## [REQUIRED WORK]
Copy the part of the data that starts with the line containing "Click the green zoom traffic light" and runs to the end, word for word and including that first line. Don't include the pictures.

## [ENTRIES SHOWN]
==================================================

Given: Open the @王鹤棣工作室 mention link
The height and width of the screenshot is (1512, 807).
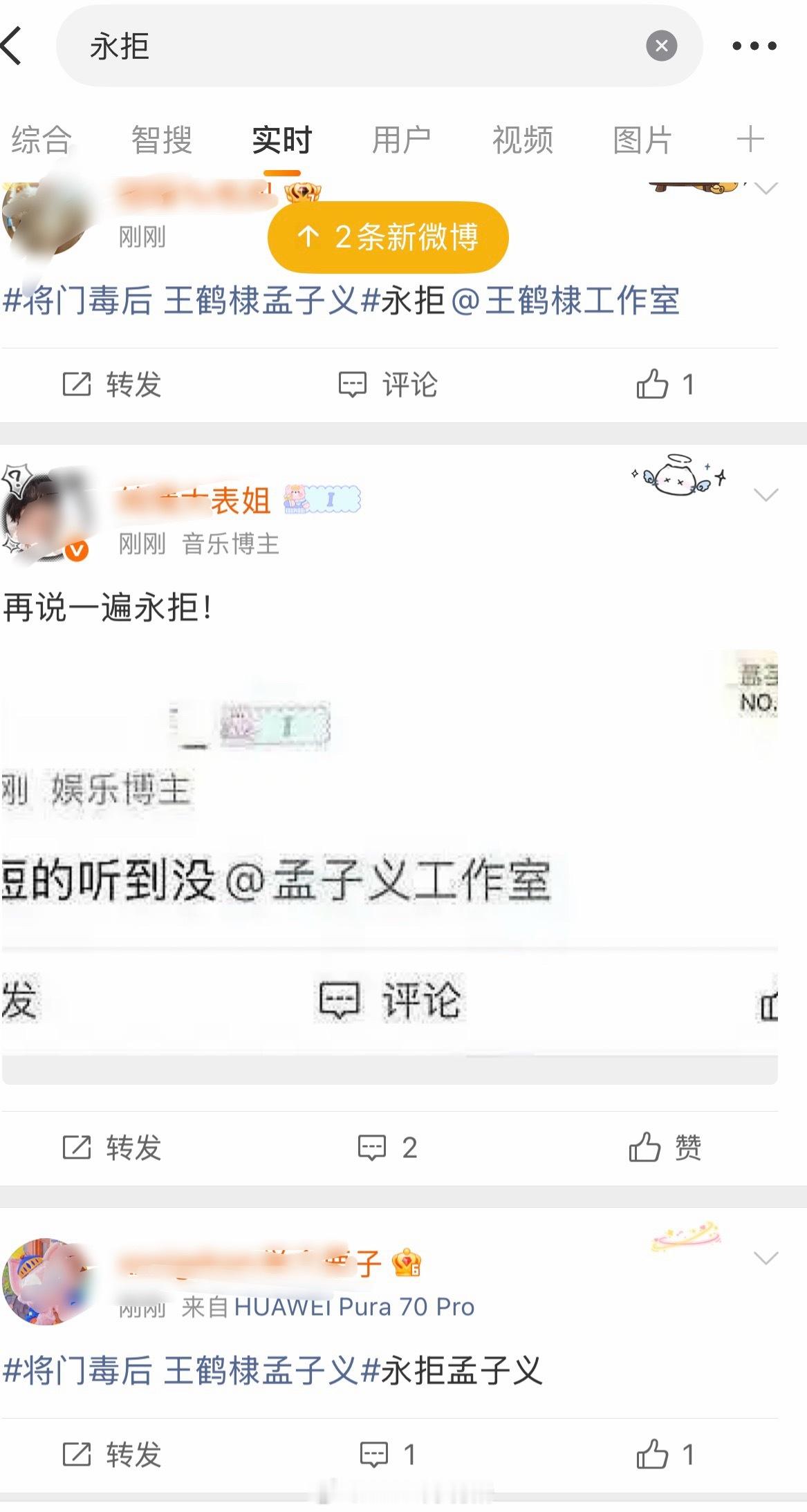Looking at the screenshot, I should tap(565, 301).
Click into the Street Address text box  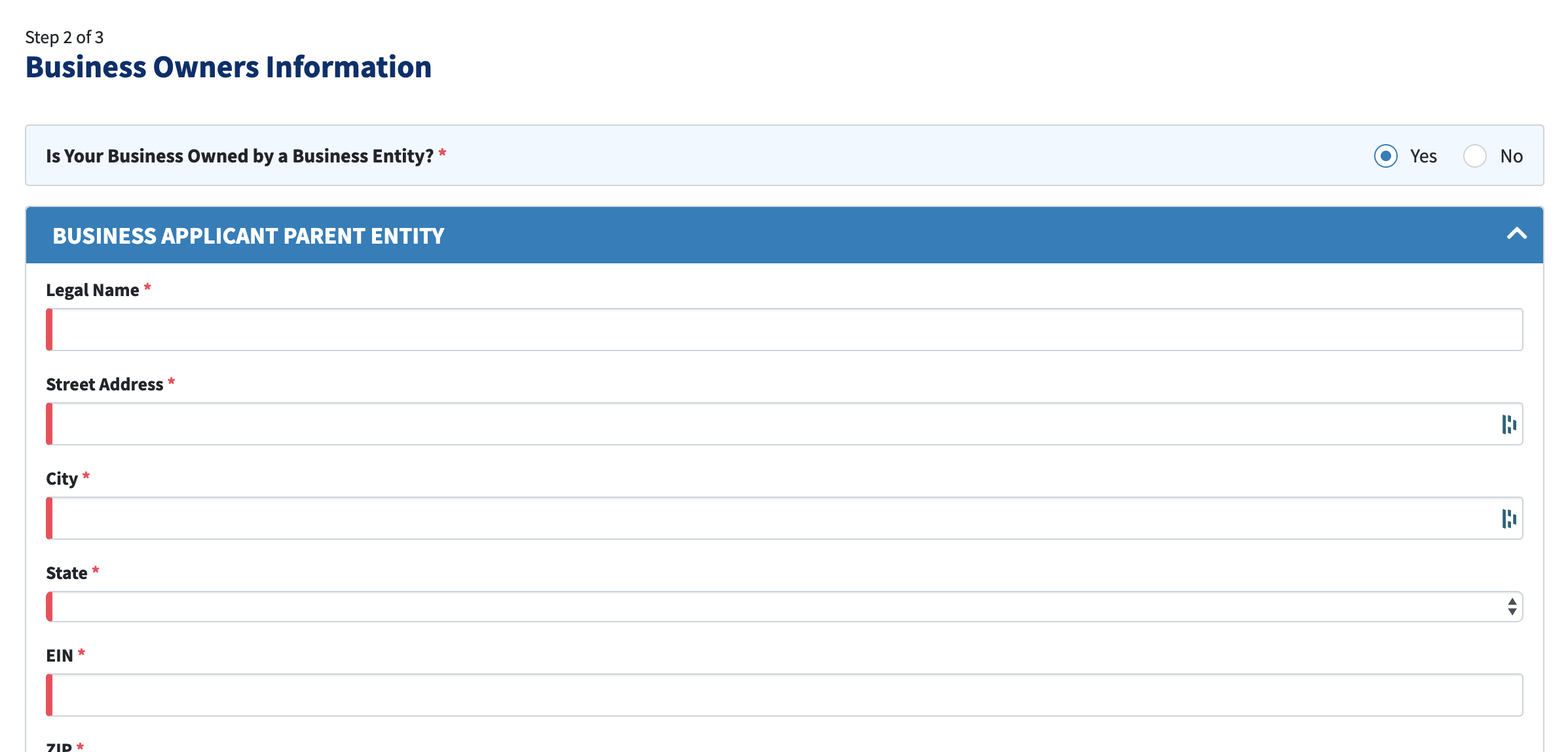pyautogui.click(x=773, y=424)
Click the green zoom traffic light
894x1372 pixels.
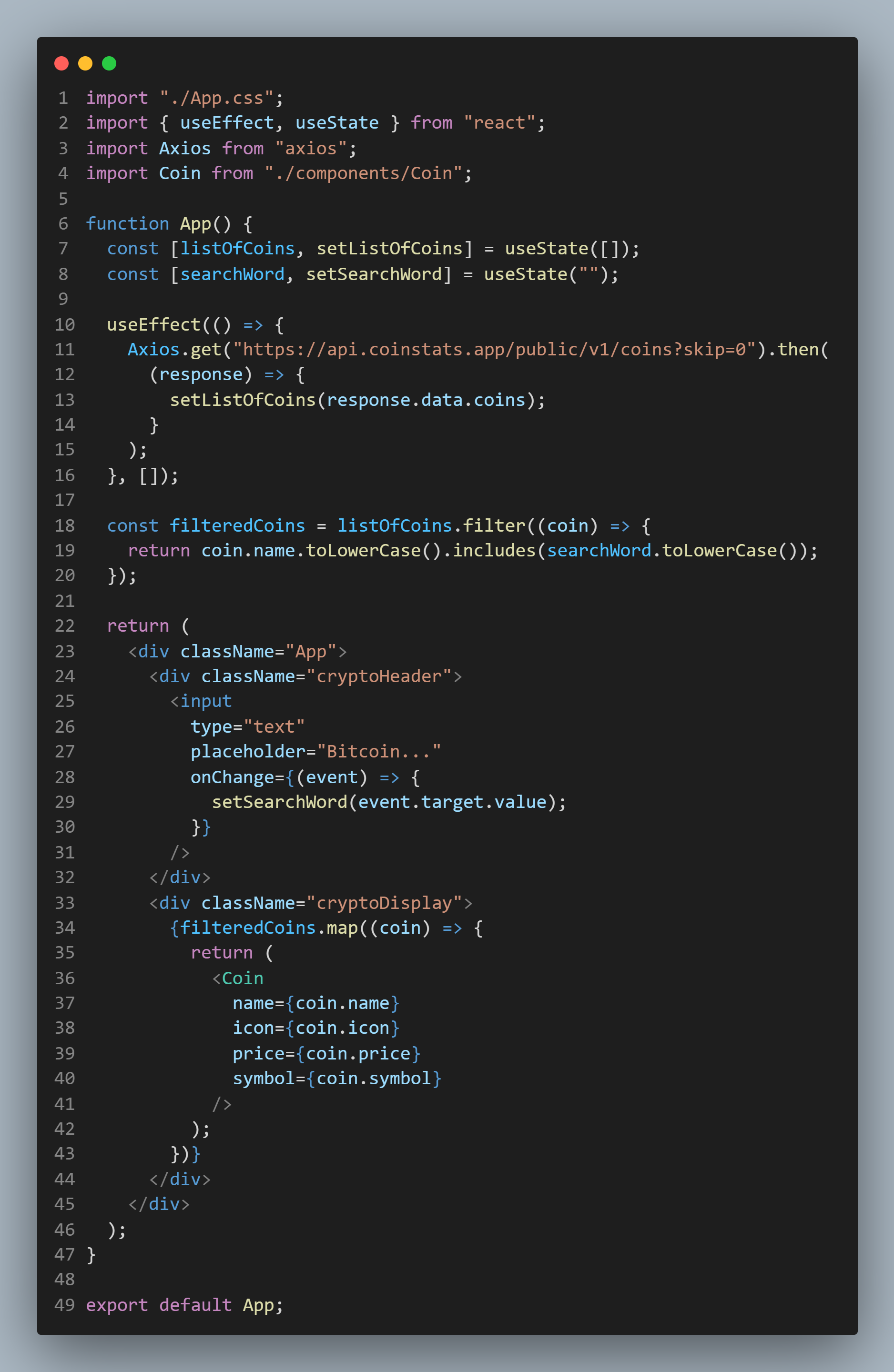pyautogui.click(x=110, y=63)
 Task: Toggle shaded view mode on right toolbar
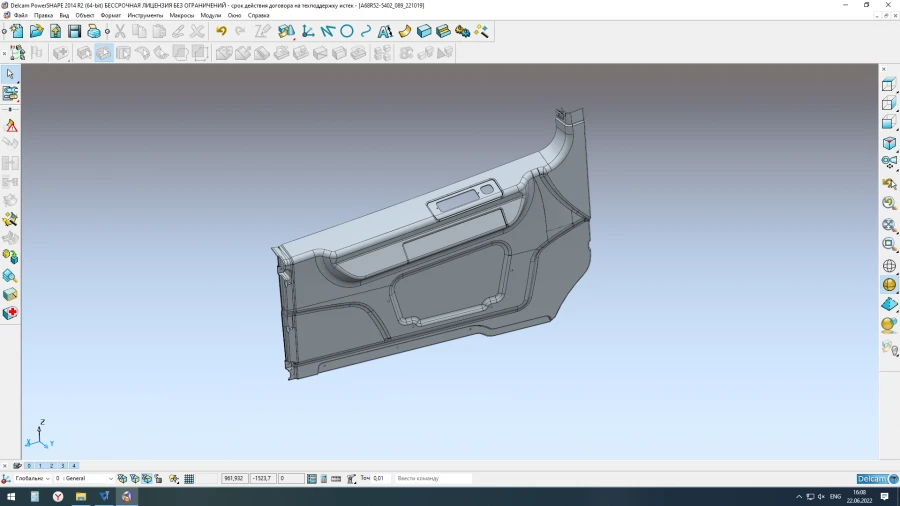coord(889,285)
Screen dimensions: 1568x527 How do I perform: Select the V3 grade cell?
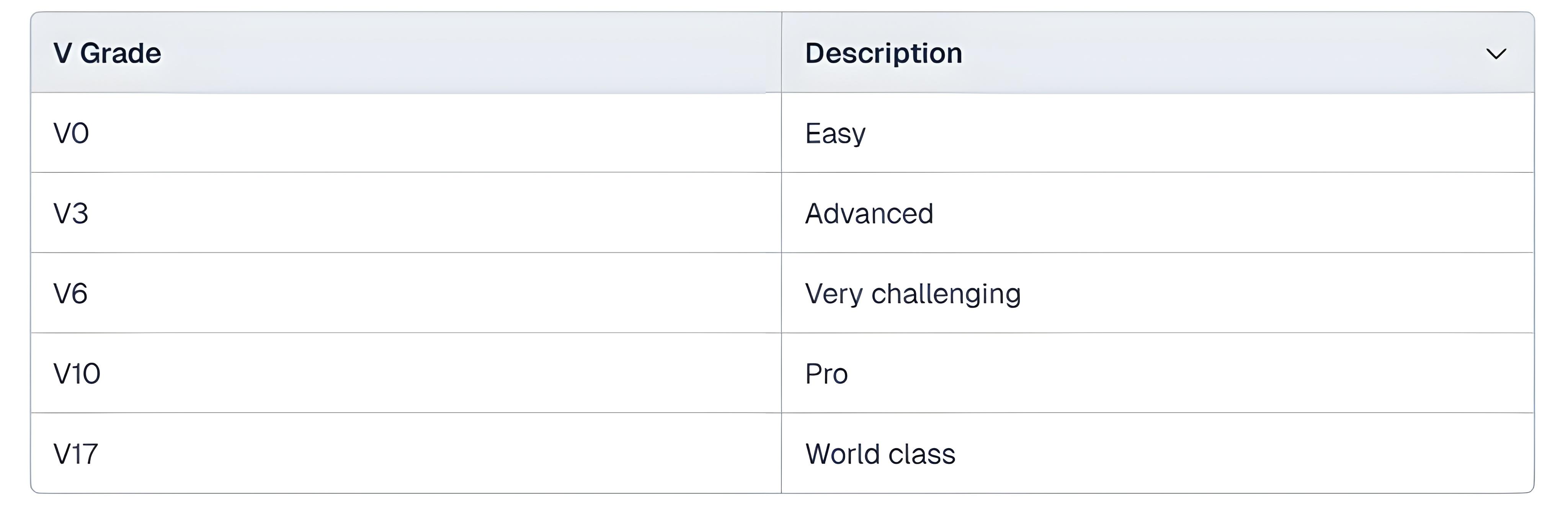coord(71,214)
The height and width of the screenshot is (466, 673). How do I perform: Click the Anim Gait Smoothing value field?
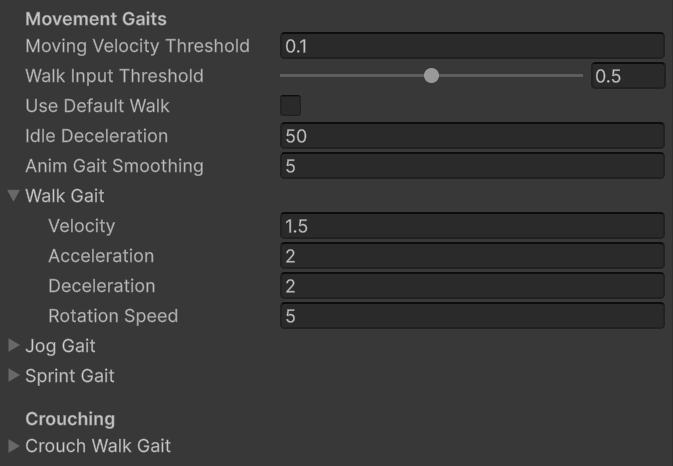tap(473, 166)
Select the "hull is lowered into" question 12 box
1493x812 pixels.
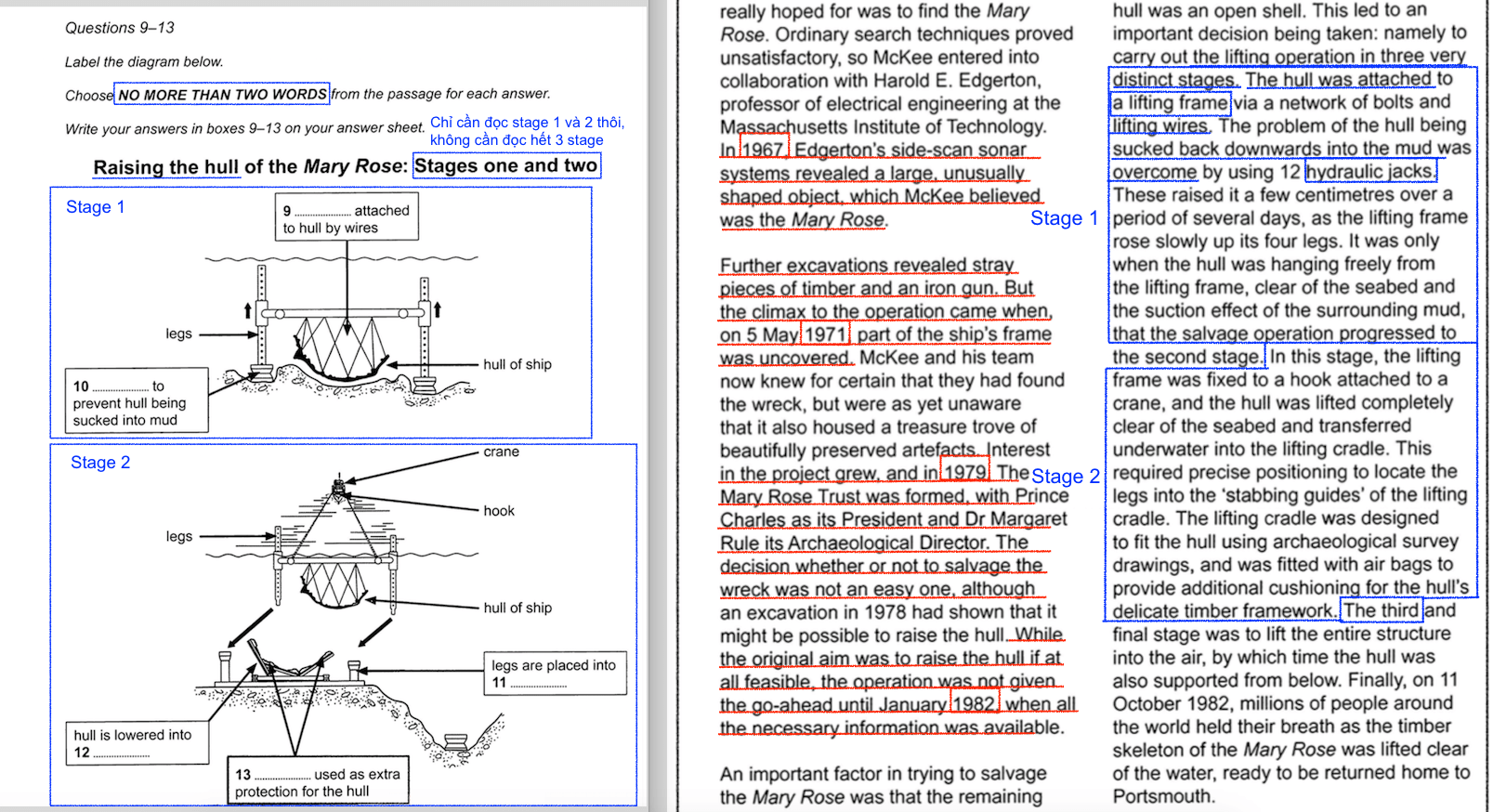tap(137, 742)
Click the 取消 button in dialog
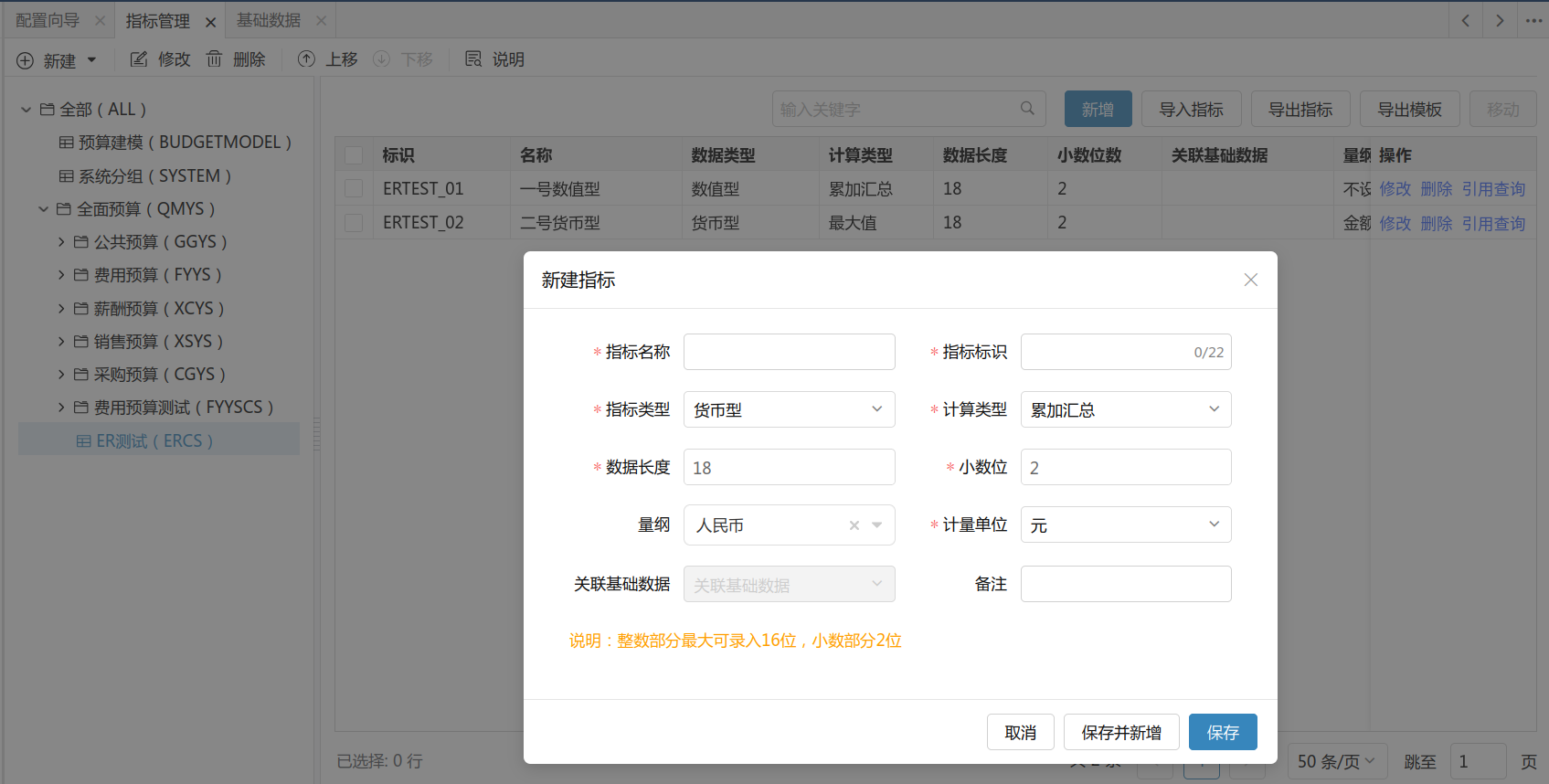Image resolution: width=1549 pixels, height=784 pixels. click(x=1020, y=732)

==================================================

## [CORRECT RESPONSE]
Click the green zoom traffic light
894x1372 pixels.
pyautogui.click(x=110, y=63)
 Task: Toggle shaded view mode on right toolbar
coord(889,285)
Screen dimensions: 1568x527 How do I perform: Select the V3 grade cell?
coord(71,214)
The height and width of the screenshot is (466, 673). How do I perform: Click the Anim Gait Smoothing value field?
tap(473, 166)
Select the "hull is lowered into" question 12 box
1493x812 pixels.
tap(137, 742)
Click the 取消 button in dialog
Image resolution: width=1549 pixels, height=784 pixels. click(x=1020, y=732)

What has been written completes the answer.